Other segments are closer to earth, and those tend to be sharper: she interviews her bikini waxer in the first episode, a woman with Down syndrome in the second. In one sketch, Schumer has to face a panel of congressmen before she can get a pap smear; in another, she plays an office worker frustrated that none of her male co-workers appreciate her efforts. Her colleague (the hilarious Claudia O’Doherty) has a solution: “Guy-gles,” goggles that “show you the kind of woman the guy in front of you needs you to be.” (She lists the options: “Flirty victim, spunky kid sister, nurturing mother, but flirty, wounded skank, step-MILF, sexy sex kitten, flirty sex kitten, flirty friend of mom, manic pixie, or Amy Adams.”) When a black woman puts them on, they become so overloaded with data they explode.

So far, the sketches in season four are hit-or-miss: One in which Schumer, as herself, proposes a “hip-hopera” based on the life of Betsy Ross to Lin-Manuel Miranda quickly overstays its welcome, and a spoof of the Dos Equis “Most Interesting Man In the World” ad is a lackluster opening to the new season. Taken together, the new bits form an uneven collage, an awkward collision of Schumer the 20-something every-slut and the Schumer who vacations with Jerry Seinfeld and Jennifer Lawrence.

Ilana Glazer and Abbi Jacobson have faced similar problems as Broad City’s profile has risen. Despite the near-instant popularity of the show, Glazer and Jacobson have always seemed a little more approachable than Schumer, a little more real, in part because even though they play version of themselves, their TV personas never acknowledge their real-life fame the way Schumer does — which makes it tricky for them to balance their mainstream popularity with the scrappy upstarts they play on the show.

For some viewers, Broad City’s self-awareness about Ilana’s identity confusion — her “Latina” earrings, even though she’s Jewish; her obsession with hip-hop culture and preference for black men — doesn’t necessarily make it digestible. What’s charming in a web series can look unsettling on a popular network show, but in its best moments, Broad City is simply funnier than anything else on TV; when it’s funny even as it directly deals with its own relationship with race, like in the episode where Abbi poses as Ilana to take her shift at the co-op, well, it’s hard to argue when you’re laughing so hard.

After that episode, though, the show dulled a little, losing some of the gleam of its earlier, wackier seasons. Abbi and Ilana were getting older; they were losing jobs and boyfriends, facing problems instead of avoiding them. And yet the show continued to lean on now-familiar jokes about Abbi’s nitpicking, Ilana’s obsession with Abbi’s ass, and her “Yas queen” tagline (which has lost its edge as it’s infiltrated the mainstream, as taglines are wont to do).
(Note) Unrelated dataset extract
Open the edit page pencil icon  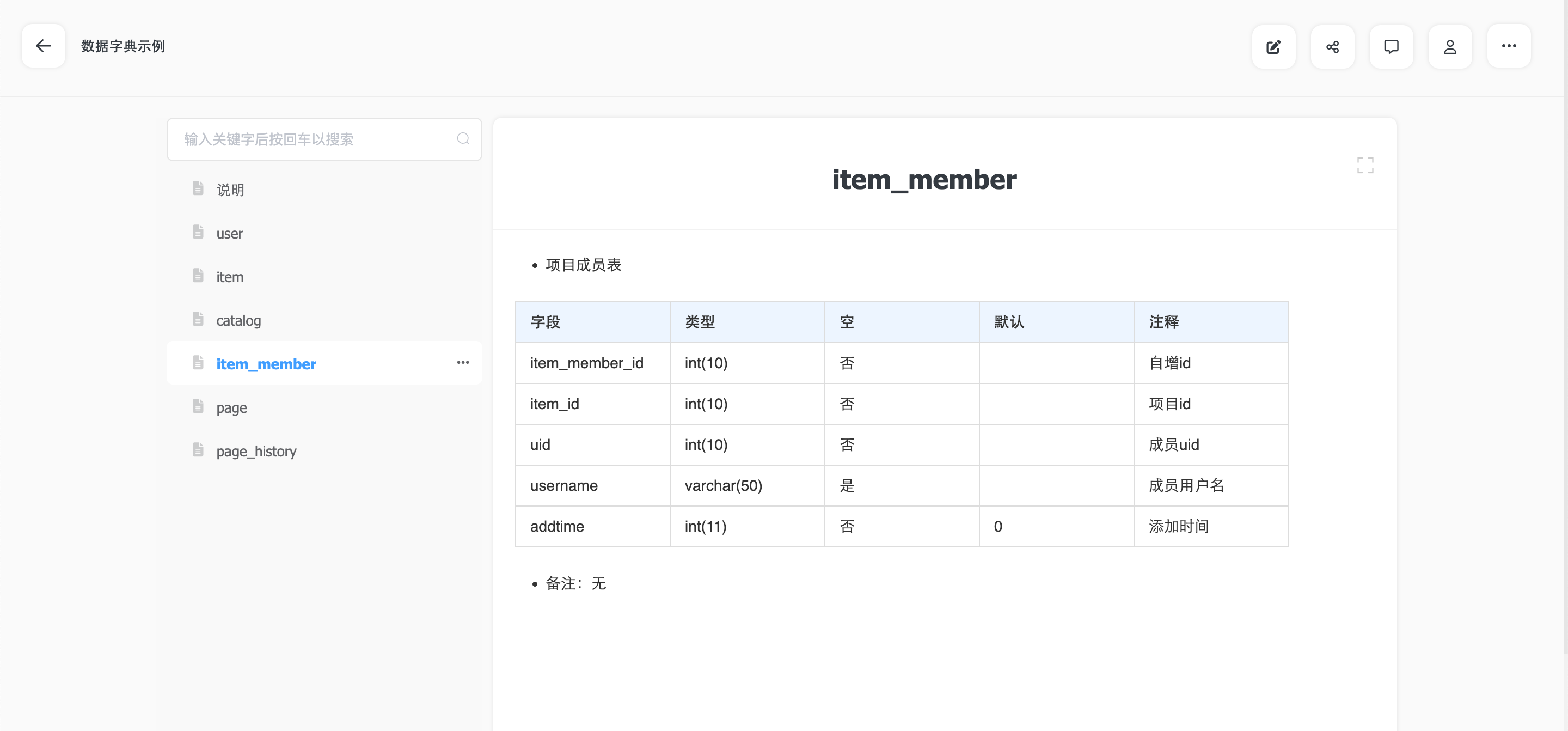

The characters were growing up, but the show seemed to regress.

Parts of the finale worked — I loved how the parallel storyline of Tracee Ellis Ross and Tymberlee Hill as drama-loving flight attendants collided (literally) with Abbi and Ilana’s quest for a tampon. But the part about the girls going on a faux-Birthright trip felt like background noise (aren’t they a little old for that?), and relied on age-old clichés about the kind of upper-middle-class Jewish kids that the real Abbi and Ilana probably grew up with. Now that the real Abbi and Ilana are on magazine covers, the conceit felt like punching down — like they’re just too cool for this planeload of loser redheaded Jews who only want to get married. The bit could have worked if it were funnier, but it just shows how much more difficult it can be to land a joke when you’ve been elevated above the people you want to lampoon.
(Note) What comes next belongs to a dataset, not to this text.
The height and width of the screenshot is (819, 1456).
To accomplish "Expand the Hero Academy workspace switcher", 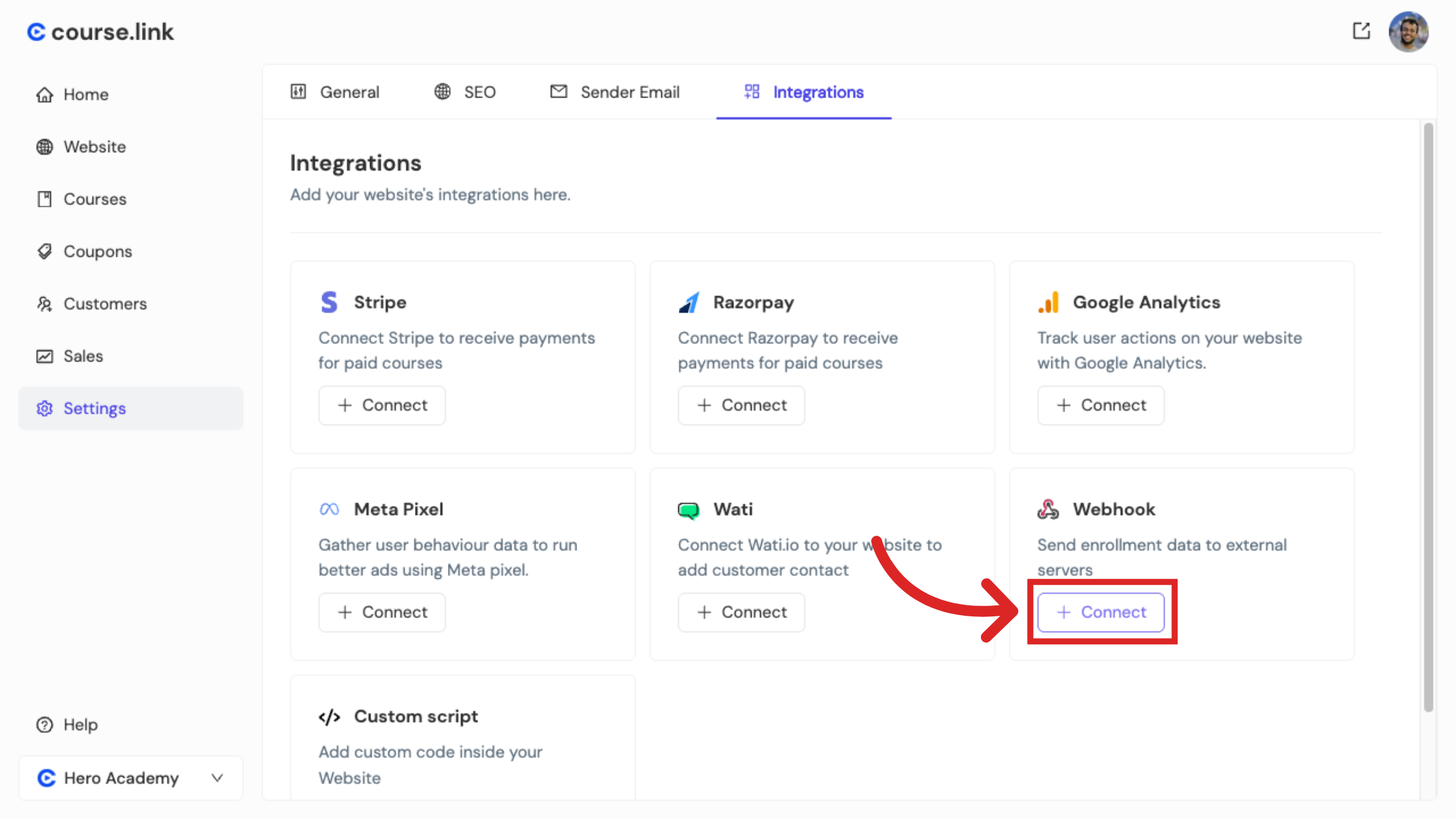I will click(217, 778).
The success of Abbi, Ilana, and Amy shows how comedy works in the underdog’s favor. But for women in comedy, this is a good problem: Amy Schumer’s become too big? Great! Let’s see her wriggle her way out of accusations of racism and “whiny white woman” privilege with the best weapon she has: humor. Let’s see her get that mythical golden-winged beast that is the “Louis C.K. deal.” Let’s see Abbi and Ilana conquer Comedy Central with stoner-themed side projects and introduce new faces and voices to the comedy scene like Amy Poehler did for them.

And no matter how big they get, we have Samantha Bee now. Late night is so stubbornly white and male, she’ll be an underdog no matter how popular she gets.